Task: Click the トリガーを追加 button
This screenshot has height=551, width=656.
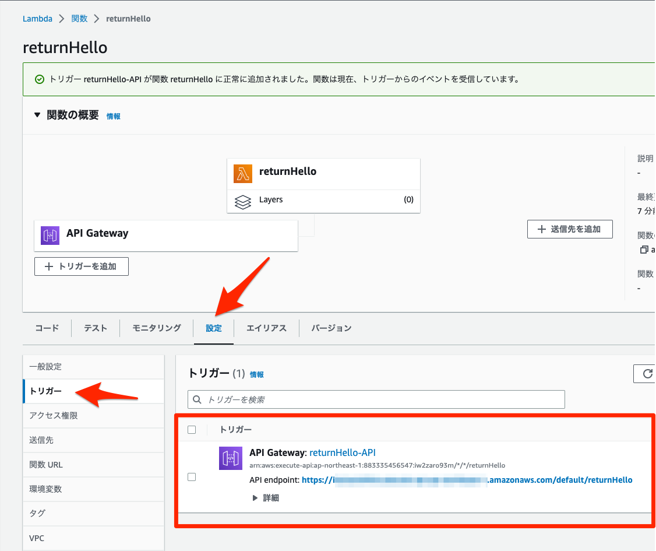Action: point(81,266)
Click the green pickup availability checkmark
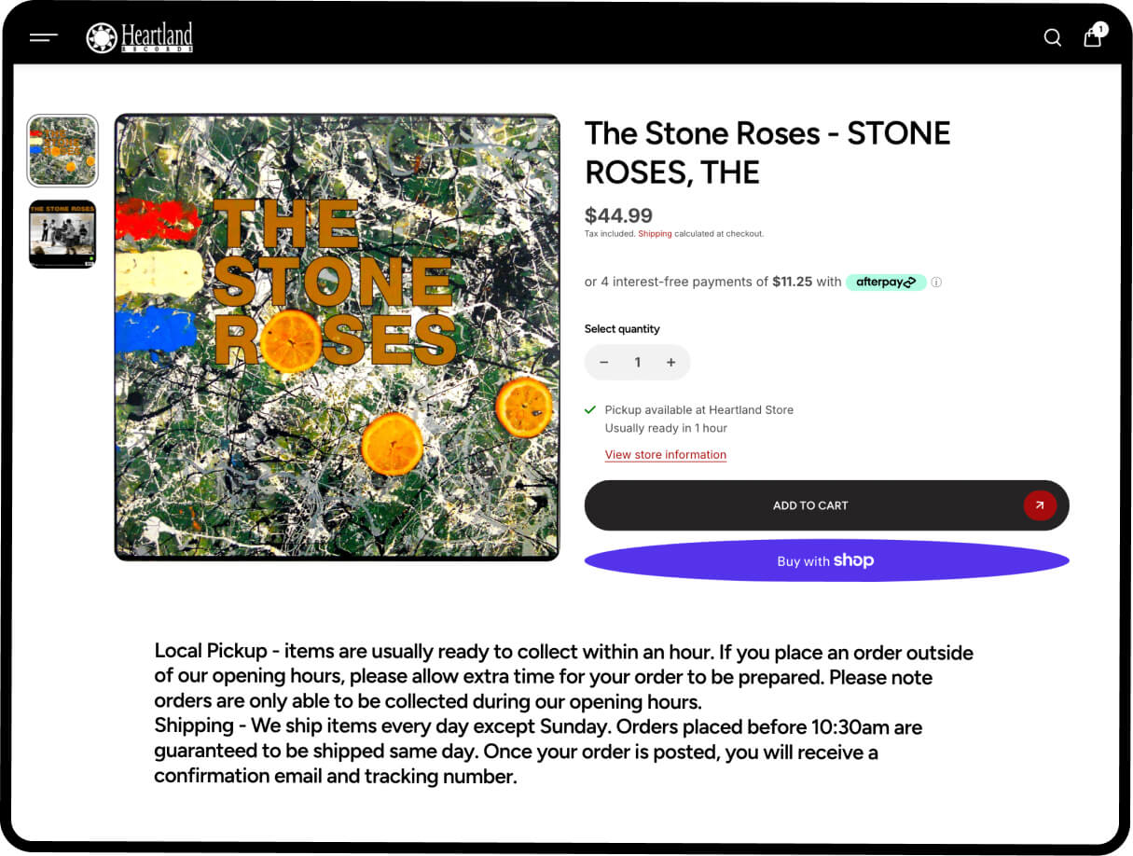 [590, 409]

WHAT THE TASK REQUIRES: Please print every line of the records above word for word, leaving out the pictures.

WRITTEN ANSWER:
Task: Click the トリガーを追加 button
This screenshot has height=551, width=656.
Action: point(81,266)
Click the green pickup availability checkmark
 [590, 409]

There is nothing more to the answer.